Four years ago, Roy had an interaction with a patient while working at a clinic in MGH that solidified her belief that healthcare goes beyond simply medicine. It can be a gateway to deeply personal, moving interactions. The man she was treating was getting on in years and was known as being “grumpy” and “curmudgeonly” around the staff and other patients.
“I used to think that all this man did was complain,” Roy said.
One day, he asked Roy for his medication earlier than normal. Initially, Roy refused, but the man insisted. He claimed he was travelling and needed his medication for the upcoming trip.
Curious, Roy inquired about his destination. “Florida,” he responded. As it turned out, each year this man travelled by bus from Massachusetts to the sunshine state to visit his wife’s burial site. Even though she had passed from this life years ago, the man still insisted on spending each anniversary with his wife.

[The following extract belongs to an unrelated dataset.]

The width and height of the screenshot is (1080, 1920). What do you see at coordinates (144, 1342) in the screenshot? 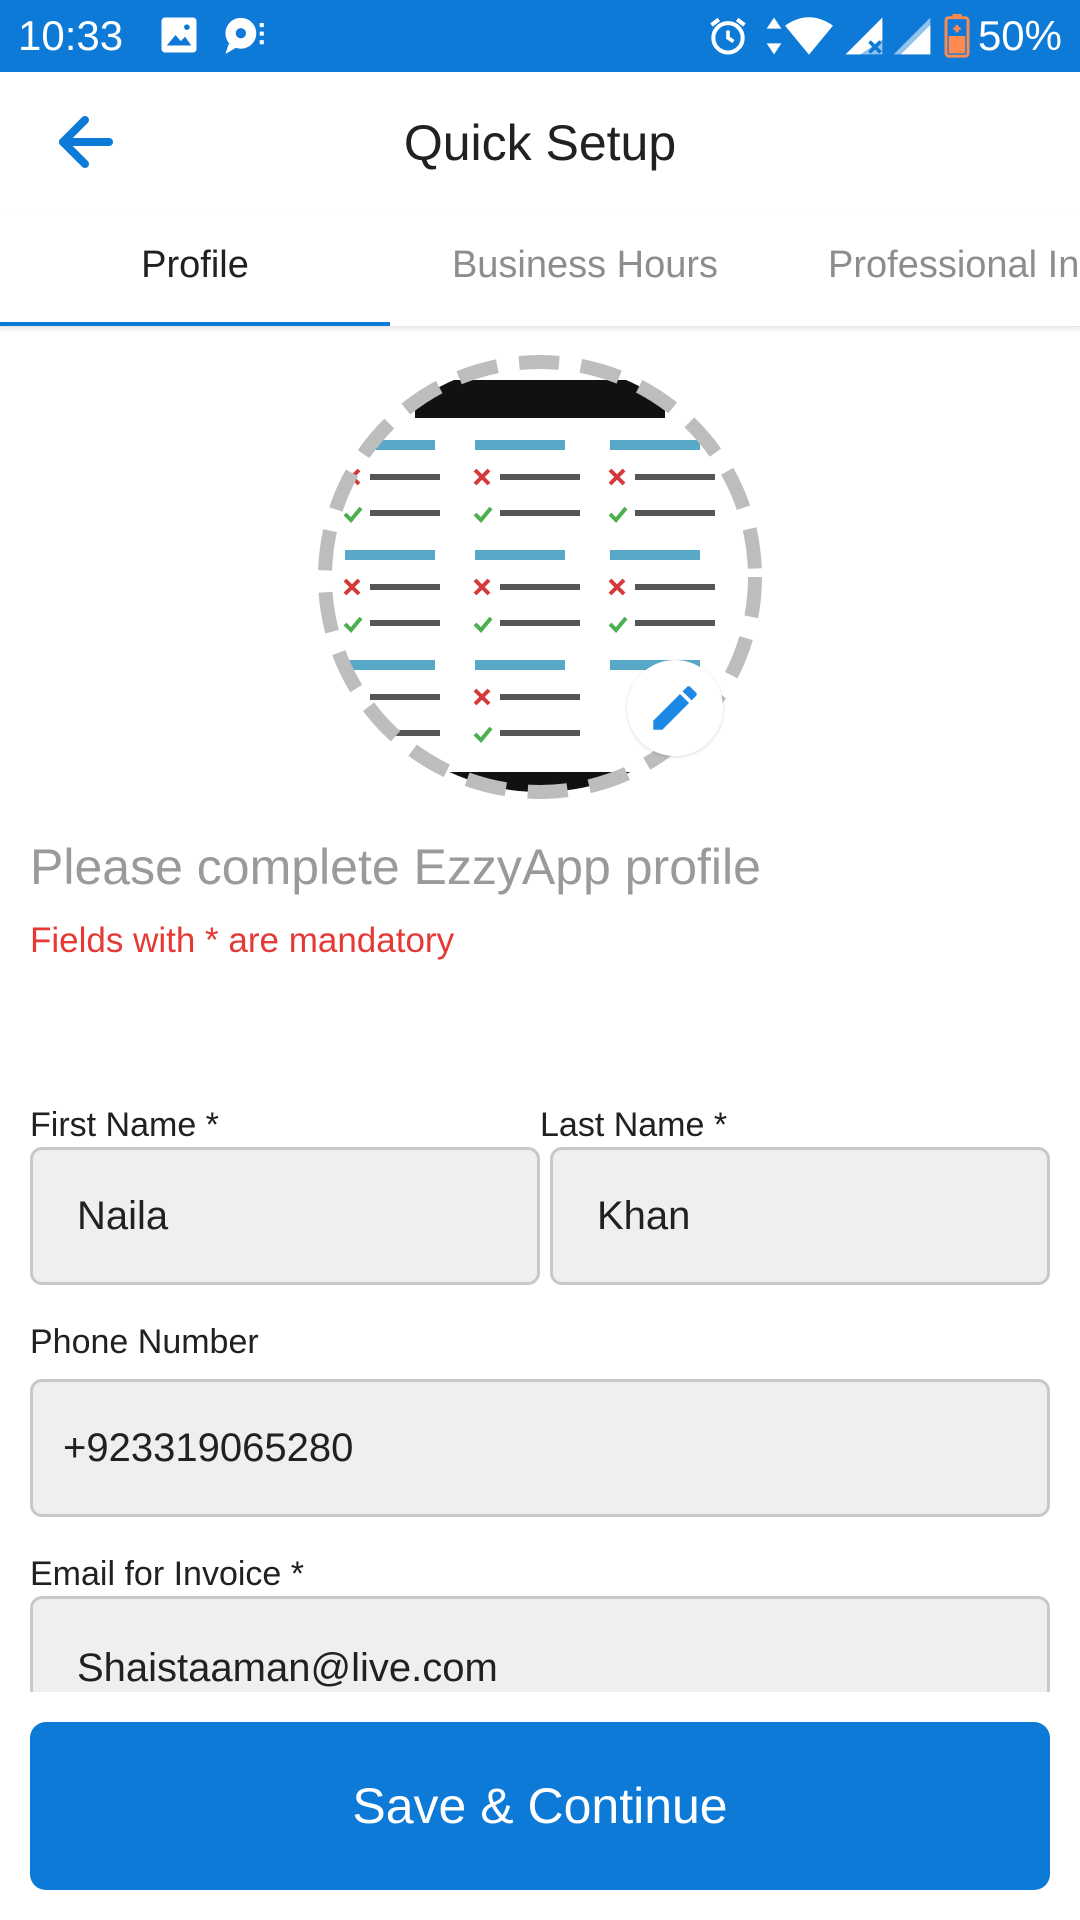
I see `phone-label: Phone Number` at bounding box center [144, 1342].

This answer led to a deeper conversation, in which Roy learned that the man had no children or other family, still led an active lifestyle despite being in his mid-eighties and was a veteran of World War II. He’d enlisted when he was only a teenager. He thanked Roy for the medication and told her how it helped him get by each day, running errands and keeping busy.
“Sometimes it pays to just remove your eyes from the computer and just look at the patient and get to know them,” Roy said. “It reminded me how lucky I am to be a doctor.”
Roy’s passion for health and wellness goes beyond the borders of her professional life. In her free time, she runs a blog, spicesforlifemd.com, where she posts healthy recipes and tips for overall healthy living. The website was started during Roy’s residency at Duke as a way for her to reach a larger audience and share her passion for cooking and wellness.
“I’m really trying to combine my passion for medicine with media and get my voice out there,” she said. “What’s the point of going to school for all these years and getting all this knowledge if I can’t share it with the people around me?”
Roy’s interest in healthcare for low-income patients has also blended with a passion for photography. Her photo essay, “Capturing the Humanity in Homelessness,” was funded by MGH and now hangs in the office of Rep. Jeffrey Sanchez at the State House.
From Toronto to Boston by way of Katrina, Dr. Lipi Roy has found her passion in helping provide medical attention to some of society’s most overlooked citizens. Her mission now, she says, is the same as it was the first time she wrote it in an essay for medical school: “I want to have a positive impact in this world, one person at a time.”